→ Provided records
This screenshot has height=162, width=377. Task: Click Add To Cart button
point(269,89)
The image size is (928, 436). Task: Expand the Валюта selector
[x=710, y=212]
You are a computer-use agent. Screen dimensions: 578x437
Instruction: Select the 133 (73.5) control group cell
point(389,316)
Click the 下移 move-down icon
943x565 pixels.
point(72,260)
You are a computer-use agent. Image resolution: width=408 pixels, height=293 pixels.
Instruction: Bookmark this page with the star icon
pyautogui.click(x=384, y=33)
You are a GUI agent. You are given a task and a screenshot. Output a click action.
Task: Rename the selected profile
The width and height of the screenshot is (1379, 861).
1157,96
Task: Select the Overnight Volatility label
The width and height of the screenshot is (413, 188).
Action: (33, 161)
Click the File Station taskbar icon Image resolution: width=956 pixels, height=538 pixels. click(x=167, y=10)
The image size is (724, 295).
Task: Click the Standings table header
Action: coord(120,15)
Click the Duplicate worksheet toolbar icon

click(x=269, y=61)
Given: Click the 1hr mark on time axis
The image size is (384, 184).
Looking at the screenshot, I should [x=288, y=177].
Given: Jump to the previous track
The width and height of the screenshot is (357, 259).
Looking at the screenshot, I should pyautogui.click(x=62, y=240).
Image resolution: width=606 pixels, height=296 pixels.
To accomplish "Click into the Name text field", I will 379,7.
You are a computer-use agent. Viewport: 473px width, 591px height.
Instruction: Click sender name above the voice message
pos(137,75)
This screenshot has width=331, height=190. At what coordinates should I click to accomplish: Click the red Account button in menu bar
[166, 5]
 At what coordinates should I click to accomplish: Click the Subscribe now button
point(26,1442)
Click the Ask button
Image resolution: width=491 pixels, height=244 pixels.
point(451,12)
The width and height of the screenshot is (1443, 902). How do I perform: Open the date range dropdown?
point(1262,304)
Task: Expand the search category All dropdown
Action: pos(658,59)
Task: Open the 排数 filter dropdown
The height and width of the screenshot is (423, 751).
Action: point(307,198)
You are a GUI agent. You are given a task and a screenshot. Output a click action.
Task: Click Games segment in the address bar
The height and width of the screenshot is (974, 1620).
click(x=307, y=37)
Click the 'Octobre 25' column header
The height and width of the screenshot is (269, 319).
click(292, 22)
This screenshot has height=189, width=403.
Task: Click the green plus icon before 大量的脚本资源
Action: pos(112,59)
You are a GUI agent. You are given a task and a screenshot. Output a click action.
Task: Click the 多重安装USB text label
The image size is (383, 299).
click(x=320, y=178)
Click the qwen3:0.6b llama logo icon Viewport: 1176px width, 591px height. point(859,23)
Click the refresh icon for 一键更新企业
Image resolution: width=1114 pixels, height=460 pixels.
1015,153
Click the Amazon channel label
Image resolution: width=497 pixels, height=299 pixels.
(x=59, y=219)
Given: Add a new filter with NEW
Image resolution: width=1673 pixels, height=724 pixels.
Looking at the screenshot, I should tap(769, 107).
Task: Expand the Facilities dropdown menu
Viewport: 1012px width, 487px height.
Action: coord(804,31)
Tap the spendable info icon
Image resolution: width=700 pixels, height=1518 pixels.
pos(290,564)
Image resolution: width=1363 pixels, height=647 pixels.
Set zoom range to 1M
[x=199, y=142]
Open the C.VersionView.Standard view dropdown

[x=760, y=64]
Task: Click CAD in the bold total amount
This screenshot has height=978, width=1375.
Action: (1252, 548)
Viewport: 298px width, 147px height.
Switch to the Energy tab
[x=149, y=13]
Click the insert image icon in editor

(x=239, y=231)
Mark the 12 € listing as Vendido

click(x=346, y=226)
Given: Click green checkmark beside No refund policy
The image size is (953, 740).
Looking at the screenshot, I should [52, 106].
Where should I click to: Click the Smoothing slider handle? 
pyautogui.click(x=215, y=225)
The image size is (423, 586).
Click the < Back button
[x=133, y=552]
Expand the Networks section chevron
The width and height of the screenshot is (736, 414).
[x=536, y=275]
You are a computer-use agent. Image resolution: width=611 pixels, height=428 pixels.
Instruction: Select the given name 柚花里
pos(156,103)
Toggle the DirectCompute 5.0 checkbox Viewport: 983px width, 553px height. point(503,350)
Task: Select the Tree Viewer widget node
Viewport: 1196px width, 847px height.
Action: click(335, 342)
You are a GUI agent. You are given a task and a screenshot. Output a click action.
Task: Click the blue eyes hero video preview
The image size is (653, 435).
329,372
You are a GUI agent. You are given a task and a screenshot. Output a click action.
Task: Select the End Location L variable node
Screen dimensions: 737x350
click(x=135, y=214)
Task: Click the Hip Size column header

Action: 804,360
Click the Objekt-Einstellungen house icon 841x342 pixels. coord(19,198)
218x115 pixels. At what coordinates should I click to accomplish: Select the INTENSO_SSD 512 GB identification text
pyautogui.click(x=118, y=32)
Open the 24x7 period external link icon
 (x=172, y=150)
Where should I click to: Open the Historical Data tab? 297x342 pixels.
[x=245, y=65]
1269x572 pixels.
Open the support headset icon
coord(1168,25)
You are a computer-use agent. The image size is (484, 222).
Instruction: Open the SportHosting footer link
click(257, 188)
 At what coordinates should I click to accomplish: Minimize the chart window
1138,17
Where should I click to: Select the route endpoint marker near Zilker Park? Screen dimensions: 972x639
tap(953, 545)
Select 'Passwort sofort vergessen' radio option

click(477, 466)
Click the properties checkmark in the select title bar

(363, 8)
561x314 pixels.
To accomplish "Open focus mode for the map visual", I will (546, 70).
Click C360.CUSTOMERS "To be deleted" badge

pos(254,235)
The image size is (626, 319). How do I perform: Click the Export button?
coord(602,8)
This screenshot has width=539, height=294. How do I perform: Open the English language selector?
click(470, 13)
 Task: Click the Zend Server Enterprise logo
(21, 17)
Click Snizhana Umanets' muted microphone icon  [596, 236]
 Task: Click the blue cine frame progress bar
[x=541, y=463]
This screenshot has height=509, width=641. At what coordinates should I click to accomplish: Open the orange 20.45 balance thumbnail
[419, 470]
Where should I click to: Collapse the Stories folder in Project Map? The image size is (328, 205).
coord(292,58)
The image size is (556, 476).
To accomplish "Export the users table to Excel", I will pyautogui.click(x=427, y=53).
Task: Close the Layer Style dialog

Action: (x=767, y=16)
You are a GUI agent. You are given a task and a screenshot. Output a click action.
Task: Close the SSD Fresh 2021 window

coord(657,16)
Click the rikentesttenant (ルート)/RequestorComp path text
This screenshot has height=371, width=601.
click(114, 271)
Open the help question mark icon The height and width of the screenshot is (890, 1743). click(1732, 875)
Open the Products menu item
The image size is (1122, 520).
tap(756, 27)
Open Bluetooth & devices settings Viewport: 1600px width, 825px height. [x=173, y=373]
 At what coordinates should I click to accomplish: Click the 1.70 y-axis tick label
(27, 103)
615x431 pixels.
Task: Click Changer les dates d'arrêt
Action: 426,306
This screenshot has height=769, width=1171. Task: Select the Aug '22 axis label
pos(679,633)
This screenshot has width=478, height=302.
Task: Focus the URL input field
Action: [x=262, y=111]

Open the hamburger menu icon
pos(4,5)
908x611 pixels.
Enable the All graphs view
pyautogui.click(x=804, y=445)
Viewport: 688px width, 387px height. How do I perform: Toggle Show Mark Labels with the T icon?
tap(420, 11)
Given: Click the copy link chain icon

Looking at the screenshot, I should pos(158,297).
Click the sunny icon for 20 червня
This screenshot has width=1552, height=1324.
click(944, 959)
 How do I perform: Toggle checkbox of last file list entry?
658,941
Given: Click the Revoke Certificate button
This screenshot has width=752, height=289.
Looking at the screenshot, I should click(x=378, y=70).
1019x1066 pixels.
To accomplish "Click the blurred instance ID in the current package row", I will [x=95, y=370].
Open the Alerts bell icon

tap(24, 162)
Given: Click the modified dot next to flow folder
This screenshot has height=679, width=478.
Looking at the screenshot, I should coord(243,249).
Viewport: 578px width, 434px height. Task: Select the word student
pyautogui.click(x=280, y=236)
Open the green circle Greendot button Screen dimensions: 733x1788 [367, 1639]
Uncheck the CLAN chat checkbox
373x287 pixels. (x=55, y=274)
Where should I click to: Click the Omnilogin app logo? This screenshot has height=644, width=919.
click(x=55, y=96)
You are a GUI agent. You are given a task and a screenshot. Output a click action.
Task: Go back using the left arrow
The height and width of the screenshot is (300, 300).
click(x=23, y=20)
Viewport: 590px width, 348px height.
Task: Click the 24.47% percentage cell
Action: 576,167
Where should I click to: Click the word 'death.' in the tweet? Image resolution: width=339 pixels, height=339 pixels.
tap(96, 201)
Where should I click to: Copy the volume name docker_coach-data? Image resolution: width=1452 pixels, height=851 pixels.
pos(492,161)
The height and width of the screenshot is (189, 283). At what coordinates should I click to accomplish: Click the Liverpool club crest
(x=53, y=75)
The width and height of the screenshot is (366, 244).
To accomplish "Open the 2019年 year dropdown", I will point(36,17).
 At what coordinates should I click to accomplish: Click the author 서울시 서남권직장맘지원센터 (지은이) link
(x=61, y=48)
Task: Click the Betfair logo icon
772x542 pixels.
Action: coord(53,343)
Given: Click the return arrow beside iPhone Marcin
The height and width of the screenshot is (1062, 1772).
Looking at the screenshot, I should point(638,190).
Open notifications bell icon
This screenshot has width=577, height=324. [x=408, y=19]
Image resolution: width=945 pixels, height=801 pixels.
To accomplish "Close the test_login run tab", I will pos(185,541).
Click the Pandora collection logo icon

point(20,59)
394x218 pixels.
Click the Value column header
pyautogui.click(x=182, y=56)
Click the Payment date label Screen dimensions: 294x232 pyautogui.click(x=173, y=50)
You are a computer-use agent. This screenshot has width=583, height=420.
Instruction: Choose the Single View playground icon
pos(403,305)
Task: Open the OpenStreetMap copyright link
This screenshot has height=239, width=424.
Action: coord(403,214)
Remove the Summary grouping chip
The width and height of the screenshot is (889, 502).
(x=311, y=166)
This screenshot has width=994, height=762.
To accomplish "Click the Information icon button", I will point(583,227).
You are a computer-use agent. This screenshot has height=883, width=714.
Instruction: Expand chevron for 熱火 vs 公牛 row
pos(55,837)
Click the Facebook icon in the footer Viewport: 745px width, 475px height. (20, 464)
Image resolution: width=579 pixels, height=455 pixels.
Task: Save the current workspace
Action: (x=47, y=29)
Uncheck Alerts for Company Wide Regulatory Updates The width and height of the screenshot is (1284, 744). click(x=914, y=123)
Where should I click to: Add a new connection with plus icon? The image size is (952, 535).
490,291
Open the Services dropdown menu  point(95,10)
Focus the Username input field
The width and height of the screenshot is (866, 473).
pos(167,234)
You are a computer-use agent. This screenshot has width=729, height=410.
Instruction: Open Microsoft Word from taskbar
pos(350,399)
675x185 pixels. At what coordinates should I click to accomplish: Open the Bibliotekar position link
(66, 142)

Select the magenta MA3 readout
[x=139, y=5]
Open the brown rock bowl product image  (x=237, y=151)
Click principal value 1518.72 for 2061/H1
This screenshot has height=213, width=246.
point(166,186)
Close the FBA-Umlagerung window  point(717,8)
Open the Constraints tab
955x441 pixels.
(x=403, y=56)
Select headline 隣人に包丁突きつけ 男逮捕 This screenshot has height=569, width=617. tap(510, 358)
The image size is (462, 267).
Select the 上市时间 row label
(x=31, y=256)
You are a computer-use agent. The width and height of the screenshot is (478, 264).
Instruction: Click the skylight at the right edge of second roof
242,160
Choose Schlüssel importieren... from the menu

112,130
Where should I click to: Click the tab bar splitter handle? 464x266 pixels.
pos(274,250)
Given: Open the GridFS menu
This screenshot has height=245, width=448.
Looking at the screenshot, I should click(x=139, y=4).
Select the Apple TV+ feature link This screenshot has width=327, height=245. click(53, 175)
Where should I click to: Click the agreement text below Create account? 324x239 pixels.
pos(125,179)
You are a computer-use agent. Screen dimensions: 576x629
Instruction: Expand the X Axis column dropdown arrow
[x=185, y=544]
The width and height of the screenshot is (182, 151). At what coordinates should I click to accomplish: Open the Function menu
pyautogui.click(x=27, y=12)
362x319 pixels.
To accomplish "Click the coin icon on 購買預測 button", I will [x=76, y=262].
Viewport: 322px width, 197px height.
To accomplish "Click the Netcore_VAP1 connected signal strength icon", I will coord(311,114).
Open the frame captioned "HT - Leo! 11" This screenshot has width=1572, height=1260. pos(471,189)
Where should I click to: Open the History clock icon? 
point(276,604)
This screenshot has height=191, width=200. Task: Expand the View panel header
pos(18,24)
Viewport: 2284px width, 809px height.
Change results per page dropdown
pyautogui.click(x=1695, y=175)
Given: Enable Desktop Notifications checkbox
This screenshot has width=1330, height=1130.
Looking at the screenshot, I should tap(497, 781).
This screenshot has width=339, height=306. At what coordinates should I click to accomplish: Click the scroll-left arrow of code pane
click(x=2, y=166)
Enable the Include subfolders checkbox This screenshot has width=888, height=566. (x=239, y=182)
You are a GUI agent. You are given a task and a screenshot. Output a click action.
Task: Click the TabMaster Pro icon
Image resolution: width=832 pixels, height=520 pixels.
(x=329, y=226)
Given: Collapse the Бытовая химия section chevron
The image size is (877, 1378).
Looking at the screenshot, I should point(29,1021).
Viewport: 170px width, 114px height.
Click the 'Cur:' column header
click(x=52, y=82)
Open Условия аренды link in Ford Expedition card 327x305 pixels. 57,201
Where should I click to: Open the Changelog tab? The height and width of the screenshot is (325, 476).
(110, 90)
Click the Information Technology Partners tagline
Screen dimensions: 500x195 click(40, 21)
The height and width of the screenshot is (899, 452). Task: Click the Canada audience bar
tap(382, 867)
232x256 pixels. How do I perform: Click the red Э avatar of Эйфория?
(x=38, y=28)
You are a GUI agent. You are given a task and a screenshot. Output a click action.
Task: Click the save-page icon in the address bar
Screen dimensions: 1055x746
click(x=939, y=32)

→ What to produce
In the listing above, locate the line with "The image size is (928, 436)." and the line with "You are a computer-use agent. Image resolution: width=408", then extract exactly those lines and every line between them, and nothing more.

→ Output of the exercise
The image size is (928, 436). Task: Expand the Валюта selector
[x=710, y=212]
You are a computer-use agent. Screen dimensions: 578x437
Instruction: Select the 133 (73.5) control group cell
point(389,316)
Click the 下移 move-down icon
943x565 pixels.
point(72,260)
You are a computer-use agent. Image resolution: width=408 pixels, height=293 pixels.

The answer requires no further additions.